↓↓↓

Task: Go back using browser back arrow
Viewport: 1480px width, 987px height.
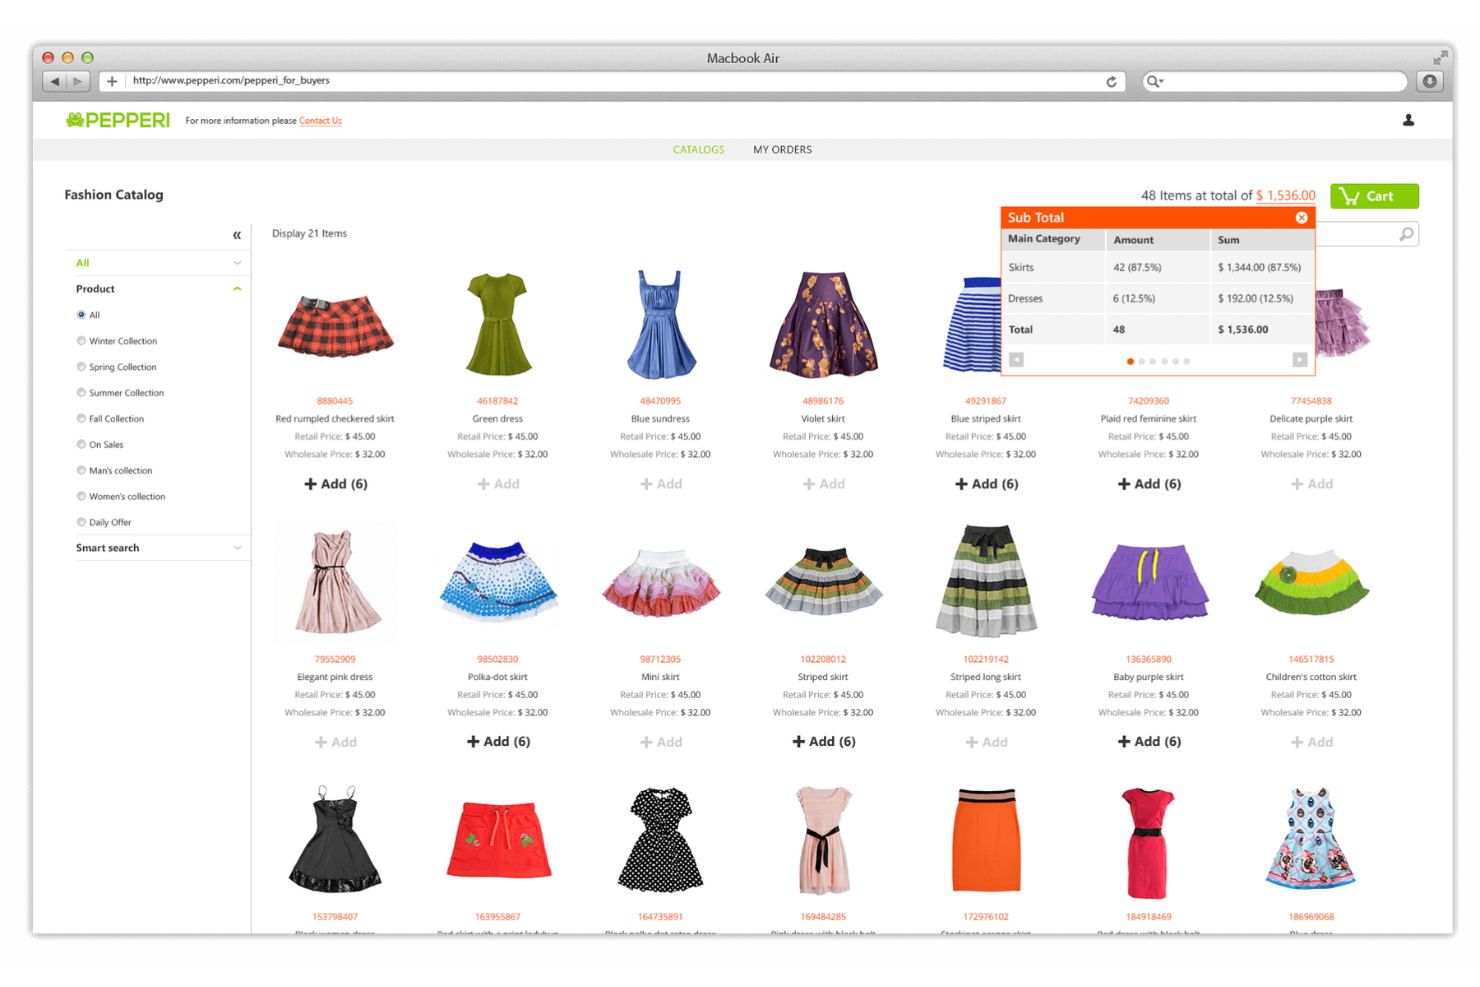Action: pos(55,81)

↑↑↑
↓↓↓

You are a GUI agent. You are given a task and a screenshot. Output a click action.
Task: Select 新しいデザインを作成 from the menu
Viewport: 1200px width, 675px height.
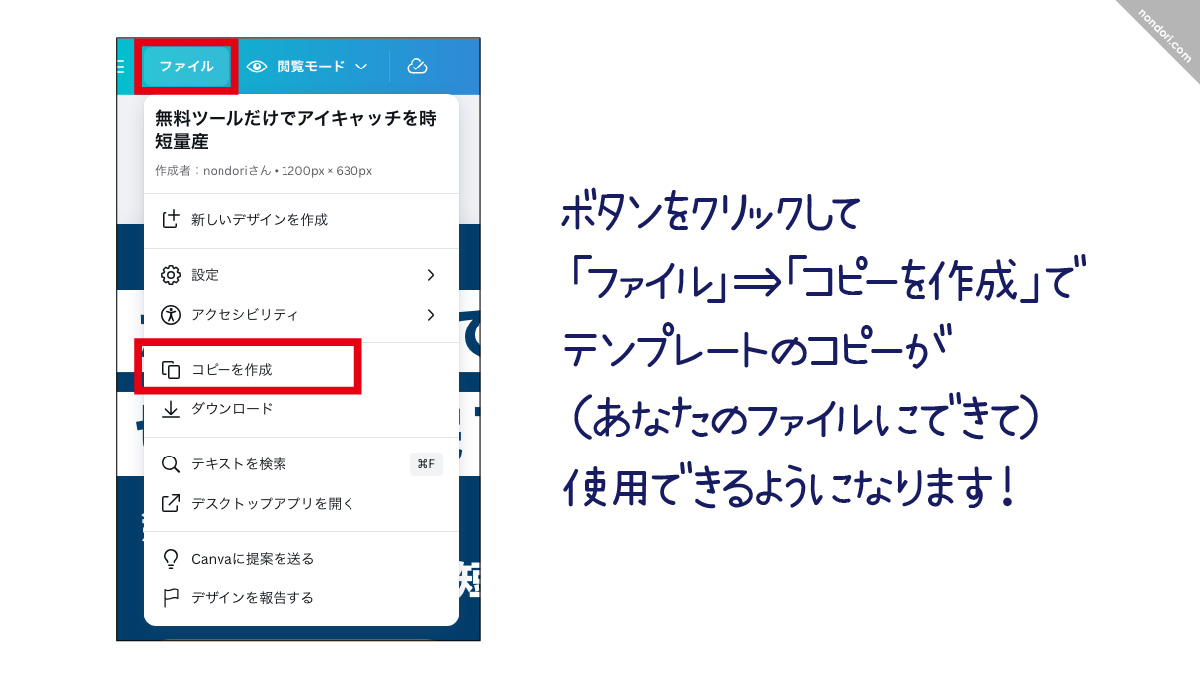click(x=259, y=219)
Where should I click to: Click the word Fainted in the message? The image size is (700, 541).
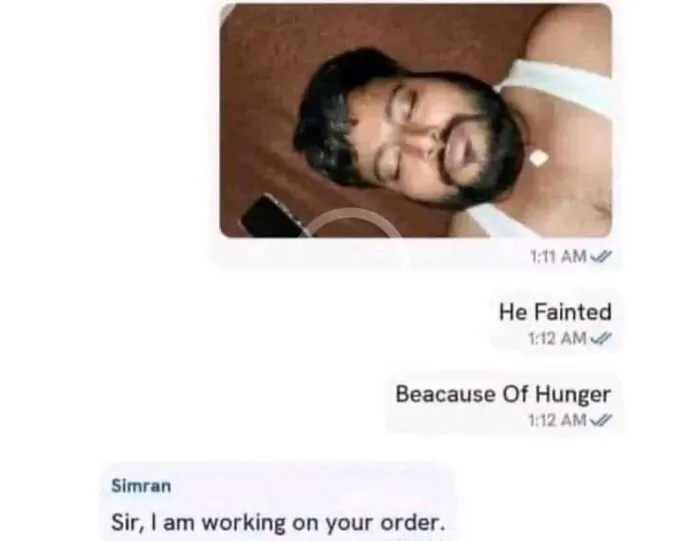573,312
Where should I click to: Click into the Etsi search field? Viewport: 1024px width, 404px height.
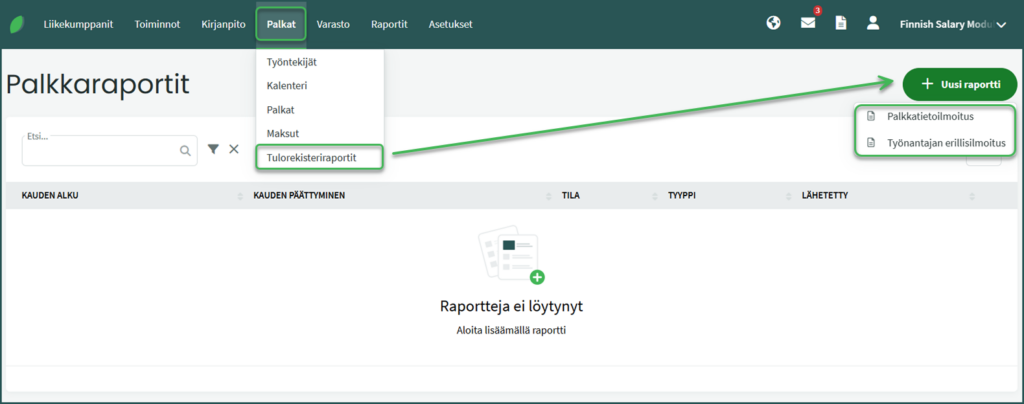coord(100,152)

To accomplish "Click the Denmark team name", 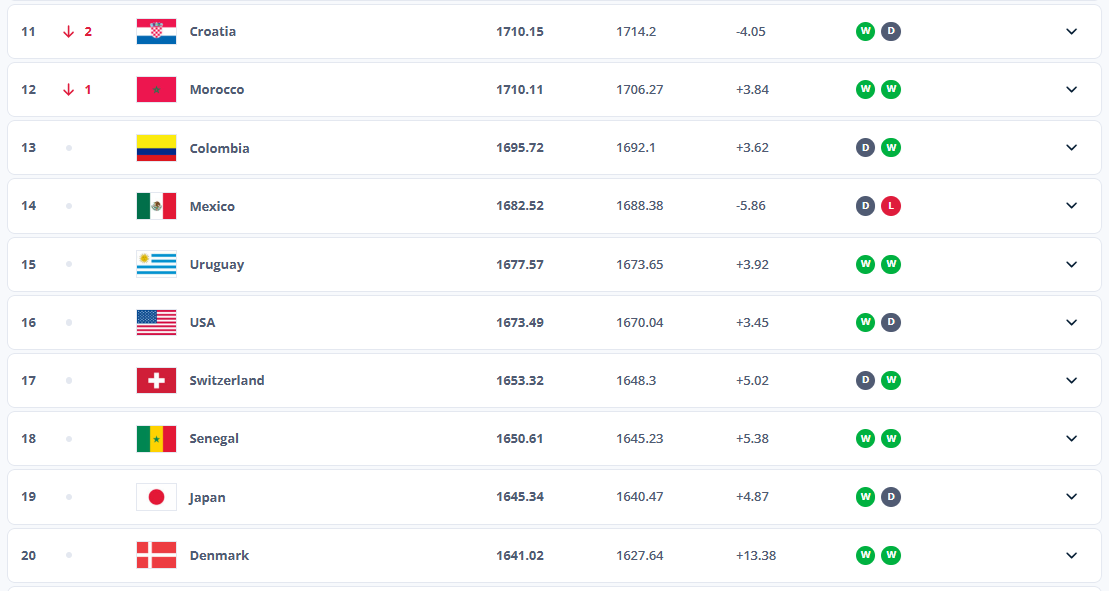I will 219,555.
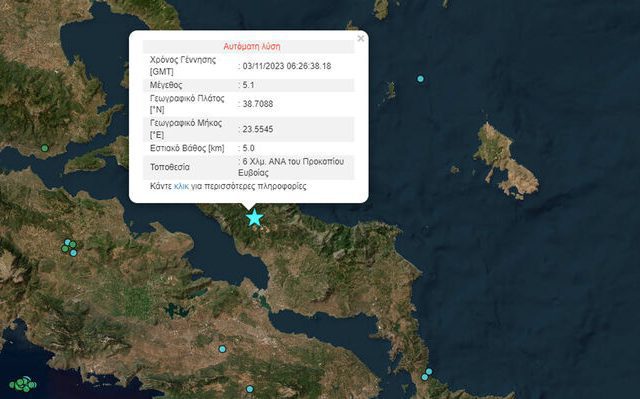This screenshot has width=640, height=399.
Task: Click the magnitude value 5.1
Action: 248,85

↑↑↑

▶ **Challenge**
Can you give back the lines from the line with "Task: Go back using browser back arrow" up to and including the line with "Action: pos(55,81)", renaming "Viewport" to "Screen size" and changing nothing else? Leave the pictures out of your answer.

▶ **Answer to this task**
Task: Go back using browser back arrow
Screen size: 1480px width, 987px height.
Action: pos(55,81)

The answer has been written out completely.